Inference of the pan‐ncRNAome - labbces/sugarcane_RNAome GitHub Wiki
Inference of the pan‐ncRNAome
We have developed a pipeline to infer the pan-ncRNAome. The pipeline follows the steps outlined below:
Convert the MMseqs2 similarity list into a matrix similar to OrthoFinder
This step transforms the format of the cluster file generated by MMseqs2 into a format identical to OrthoFinder's clustering, which each cluster is listed on the rows, and the genotypes are represented in columns, with each cell containing the sequence ID of the genotype within each cluster. Like in this example.
This format conversion is performed with this script.

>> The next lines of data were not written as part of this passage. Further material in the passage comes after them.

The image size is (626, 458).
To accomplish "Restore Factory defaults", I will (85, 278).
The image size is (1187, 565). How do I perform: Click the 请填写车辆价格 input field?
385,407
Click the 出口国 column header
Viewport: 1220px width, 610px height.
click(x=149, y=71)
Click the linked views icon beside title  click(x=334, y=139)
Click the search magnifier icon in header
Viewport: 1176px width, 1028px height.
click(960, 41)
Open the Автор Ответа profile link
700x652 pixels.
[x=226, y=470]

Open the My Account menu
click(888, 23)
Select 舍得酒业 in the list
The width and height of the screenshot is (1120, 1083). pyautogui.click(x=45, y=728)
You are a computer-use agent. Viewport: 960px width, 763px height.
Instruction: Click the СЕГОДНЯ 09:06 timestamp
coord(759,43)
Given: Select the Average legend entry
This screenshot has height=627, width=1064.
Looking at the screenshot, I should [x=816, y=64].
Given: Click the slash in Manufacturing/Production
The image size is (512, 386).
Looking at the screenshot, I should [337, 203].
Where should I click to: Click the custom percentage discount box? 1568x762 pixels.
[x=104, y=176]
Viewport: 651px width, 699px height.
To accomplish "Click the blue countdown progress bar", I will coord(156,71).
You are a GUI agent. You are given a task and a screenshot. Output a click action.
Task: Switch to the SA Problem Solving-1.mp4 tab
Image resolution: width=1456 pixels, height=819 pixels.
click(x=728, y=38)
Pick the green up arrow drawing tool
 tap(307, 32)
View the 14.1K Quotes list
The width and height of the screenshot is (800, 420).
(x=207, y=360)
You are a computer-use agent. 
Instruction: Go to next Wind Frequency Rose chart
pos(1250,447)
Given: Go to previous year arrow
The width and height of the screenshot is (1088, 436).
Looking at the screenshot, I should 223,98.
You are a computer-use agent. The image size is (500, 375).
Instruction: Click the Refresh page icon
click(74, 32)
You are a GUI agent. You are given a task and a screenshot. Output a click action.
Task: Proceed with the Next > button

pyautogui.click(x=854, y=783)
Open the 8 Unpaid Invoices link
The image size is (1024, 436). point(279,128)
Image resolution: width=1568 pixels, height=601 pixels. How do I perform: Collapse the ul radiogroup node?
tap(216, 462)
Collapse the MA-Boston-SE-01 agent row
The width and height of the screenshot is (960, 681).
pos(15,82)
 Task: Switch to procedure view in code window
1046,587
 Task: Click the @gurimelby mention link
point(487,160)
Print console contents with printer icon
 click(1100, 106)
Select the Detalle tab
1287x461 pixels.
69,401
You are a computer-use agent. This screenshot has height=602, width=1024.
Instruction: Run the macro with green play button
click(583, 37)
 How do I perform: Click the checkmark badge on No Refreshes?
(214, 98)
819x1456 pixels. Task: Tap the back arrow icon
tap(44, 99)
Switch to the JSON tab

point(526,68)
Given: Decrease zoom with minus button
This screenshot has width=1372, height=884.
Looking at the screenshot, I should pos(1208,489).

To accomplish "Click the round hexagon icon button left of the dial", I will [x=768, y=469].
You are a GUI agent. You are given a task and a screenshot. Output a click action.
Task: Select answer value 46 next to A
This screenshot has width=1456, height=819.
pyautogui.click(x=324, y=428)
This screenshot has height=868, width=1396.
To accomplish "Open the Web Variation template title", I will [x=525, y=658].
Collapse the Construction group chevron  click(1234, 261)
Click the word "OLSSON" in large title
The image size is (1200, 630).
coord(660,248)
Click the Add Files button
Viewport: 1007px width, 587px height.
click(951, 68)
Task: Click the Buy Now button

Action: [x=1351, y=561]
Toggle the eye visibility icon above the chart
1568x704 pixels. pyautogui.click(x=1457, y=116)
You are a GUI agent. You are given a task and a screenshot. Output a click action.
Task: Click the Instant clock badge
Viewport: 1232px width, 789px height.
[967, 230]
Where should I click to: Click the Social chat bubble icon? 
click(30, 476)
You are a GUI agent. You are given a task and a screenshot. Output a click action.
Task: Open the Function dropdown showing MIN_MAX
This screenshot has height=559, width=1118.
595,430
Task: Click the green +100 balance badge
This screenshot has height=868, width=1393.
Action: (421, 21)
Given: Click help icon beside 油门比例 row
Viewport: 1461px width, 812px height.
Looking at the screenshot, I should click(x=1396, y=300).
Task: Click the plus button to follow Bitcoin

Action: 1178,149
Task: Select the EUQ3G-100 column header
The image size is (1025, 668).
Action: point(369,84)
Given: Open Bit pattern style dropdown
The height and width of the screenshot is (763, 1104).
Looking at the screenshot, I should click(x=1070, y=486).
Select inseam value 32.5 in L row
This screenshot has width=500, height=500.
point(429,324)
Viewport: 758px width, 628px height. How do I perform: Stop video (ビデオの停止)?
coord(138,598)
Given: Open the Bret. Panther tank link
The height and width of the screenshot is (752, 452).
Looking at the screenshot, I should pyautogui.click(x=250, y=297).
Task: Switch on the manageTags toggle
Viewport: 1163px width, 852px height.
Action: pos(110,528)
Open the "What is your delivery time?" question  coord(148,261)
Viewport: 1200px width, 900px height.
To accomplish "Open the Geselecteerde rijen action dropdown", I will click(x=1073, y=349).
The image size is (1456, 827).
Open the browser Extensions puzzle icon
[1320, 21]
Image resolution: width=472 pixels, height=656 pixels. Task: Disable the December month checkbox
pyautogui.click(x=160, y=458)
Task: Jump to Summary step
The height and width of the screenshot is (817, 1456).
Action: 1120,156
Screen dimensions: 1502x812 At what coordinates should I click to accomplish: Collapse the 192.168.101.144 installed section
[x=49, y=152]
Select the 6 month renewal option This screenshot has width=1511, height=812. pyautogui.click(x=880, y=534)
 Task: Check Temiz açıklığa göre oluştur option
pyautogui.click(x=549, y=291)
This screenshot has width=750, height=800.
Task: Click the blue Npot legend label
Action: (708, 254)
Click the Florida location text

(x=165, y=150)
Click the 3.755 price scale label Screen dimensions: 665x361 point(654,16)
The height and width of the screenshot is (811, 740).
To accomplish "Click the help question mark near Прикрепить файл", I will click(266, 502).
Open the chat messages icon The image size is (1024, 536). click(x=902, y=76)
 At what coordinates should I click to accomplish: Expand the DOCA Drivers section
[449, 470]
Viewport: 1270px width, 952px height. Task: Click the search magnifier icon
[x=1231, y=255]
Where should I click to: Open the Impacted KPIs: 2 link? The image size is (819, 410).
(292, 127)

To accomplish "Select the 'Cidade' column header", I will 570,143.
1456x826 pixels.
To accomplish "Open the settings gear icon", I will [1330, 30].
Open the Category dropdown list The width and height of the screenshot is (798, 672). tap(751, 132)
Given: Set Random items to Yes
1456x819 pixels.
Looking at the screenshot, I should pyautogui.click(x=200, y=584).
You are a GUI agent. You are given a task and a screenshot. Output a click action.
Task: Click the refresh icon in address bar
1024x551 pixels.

[!NOTE] Before running this script, it is necessary to carry out an intermediate step to keep only the genotype names in the second column of the clusters file generated by MMseqs2, using the following code:
awk -F '\t' 'BEGIN {OFS = FS} {split($2, arr, "_"); $2 = arr[1]; print}' DB_clust.tsv >> DB_clust_genotypeName.tsv
1. Before format conversion (original MMseqs2 clustering output format):
Co06022_k31_TRINITY_DN17309_c0_g2_i1 | Co06022_k31_TRINITY_DN17309_c0_g2_i1 |
---|---|
Co06022_k25_TRINITY_DN6264_c0_g2_i8 | Co06022_k25_TRINITY_DN6264_c0_g2_i8 |
Co06022_k25_TRINITY_DN6264_c0_g2_i8 | Co06022_k25_TRINITY_DN6264_c0_g2_i10 |
Co06022_k25_TRINITY_DN6264_c0_g2_i8 | Co06022_k25_TRINITY_DN6264_c0_g2_i4 |
Co06022_k25_TRINITY_DN6264_c0_g2_i8 | Co06022_k31_TRINITY_DN12248_c0_g2_i5 |
2. Intermediate step (MMseqs2 clustering output format with only genotype names):
Co06022_k31_TRINITY_DN17309_c0_g2_i1 | Co06022 |
---|---|
Co06022_k25_TRINITY_DN6264_c0_g2_i8 | Co06022 |
Co06022_k25_TRINITY_DN6264_c0_g2_i8 | Co06022 |
Co06022_k25_TRINITY_DN6264_c0_g2_i8 | Co06022 |
Co06022_k25_TRINITY_DN6264_c0_g2_i8 | Co06022 |
3. After format conversion (output is a OrthoFinder likely matrix):
Orthogroup | B1 | B2 | CP74-2005 | Co06022 | group_name |
---|---|---|---|---|---|
OG1 | 0 | 0 | 0 | 1 | OG1 |
OG2 | 0 | 0 | 0 | 4 | OG2 |
Manually remove the last column (group_name) from the file DB_clust_groups.tsv
This step is necessary to avoid including duplicate information regarding the cluster names. See this example.
cut -f1-49 DB_clust_groups.tsv >> DB_clust_groups_withoutLastColumn.tsv
Calculate pan-ncRNAome classes (pan, exclusive, accessory, soft-core and hard-core genes)
We developed a python script that categorizes each gene into the following classes:
- Pan (sum of total classes)
- Exclusive (genes with only one genotype present)
- Accessory (genes with more than one genotype up to 80% of genotypes present)
- Soft-core (genes with 80% of genotypes present)
- Hard-core (genes with 100% of genotypes present)
[!NOTE] This bash script was used to run the script to calculate the pan-ncRNAome classes from the above reformatted similarity matrix, generating this file.
Run the script to plot the pan-ncRNAome
This script generates strip plots of the genes classes, with the number of genes represented on the Y-axis and the number of genotypes on the X-axis.
At the end of the pipeline, we obtain a representation of the group classes as follows:
[!NOTE] The pan-RNAome comprises
3,407,188 genes
, of which1,377,852 (5,914,246 transcripts) are accessory
, present in 2 to 38 (80%) of the genotypes. Additionally, there are2,029,324 genes (2,476,367 transcripts) classified as exclusive
, unique to a single genotype. Furthermore,12 genes (1,561 transcripts) are classified as soft-core
, present in more than 38 (>80%) genotypes. Notably,no genes were categorized as hard-core
, present in all evaluated genotypes.